Records for locating words and elements:
----------

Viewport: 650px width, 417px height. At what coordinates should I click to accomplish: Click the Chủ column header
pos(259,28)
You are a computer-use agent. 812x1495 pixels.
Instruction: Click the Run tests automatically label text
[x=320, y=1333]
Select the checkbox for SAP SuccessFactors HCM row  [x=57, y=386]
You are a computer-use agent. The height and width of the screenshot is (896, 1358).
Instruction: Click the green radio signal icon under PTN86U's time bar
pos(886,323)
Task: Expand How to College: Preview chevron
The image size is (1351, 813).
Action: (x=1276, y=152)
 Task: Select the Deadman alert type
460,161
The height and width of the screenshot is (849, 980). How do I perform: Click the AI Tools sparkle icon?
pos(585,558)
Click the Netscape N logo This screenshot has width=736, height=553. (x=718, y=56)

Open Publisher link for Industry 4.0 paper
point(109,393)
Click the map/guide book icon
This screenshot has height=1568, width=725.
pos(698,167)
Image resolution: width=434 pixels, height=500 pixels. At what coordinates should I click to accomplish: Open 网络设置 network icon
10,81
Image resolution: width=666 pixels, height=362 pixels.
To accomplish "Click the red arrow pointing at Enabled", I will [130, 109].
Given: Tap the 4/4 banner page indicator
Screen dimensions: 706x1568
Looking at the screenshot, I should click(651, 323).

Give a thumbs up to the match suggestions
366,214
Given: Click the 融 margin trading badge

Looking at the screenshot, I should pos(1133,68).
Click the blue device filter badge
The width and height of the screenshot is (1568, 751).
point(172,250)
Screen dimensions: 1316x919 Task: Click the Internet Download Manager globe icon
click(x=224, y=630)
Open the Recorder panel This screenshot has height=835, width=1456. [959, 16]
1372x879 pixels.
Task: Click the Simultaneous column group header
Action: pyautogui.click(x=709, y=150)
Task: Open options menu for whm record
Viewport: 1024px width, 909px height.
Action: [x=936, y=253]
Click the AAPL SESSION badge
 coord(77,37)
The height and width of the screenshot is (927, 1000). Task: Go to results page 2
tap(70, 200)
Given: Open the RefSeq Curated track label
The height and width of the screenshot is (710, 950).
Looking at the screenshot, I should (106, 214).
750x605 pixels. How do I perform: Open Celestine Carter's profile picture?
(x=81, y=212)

----------

__TASK BRIEF__.
Reproduce word for word the stretch of lines from the start of the records through the line containing "point(109,393)", including both ends.

__FINAL RESULT__.
Viewport: 650px width, 417px height. At what coordinates should I click to accomplish: Click the Chủ column header
pos(259,28)
You are a computer-use agent. 812x1495 pixels.
Instruction: Click the Run tests automatically label text
[x=320, y=1333]
Select the checkbox for SAP SuccessFactors HCM row  [x=57, y=386]
You are a computer-use agent. The height and width of the screenshot is (896, 1358).
Instruction: Click the green radio signal icon under PTN86U's time bar
pos(886,323)
Task: Expand How to College: Preview chevron
The image size is (1351, 813).
Action: (x=1276, y=152)
 Task: Select the Deadman alert type
460,161
The height and width of the screenshot is (849, 980). How do I perform: Click the AI Tools sparkle icon?
pos(585,558)
Click the Netscape N logo This screenshot has width=736, height=553. (x=718, y=56)

Open Publisher link for Industry 4.0 paper
point(109,393)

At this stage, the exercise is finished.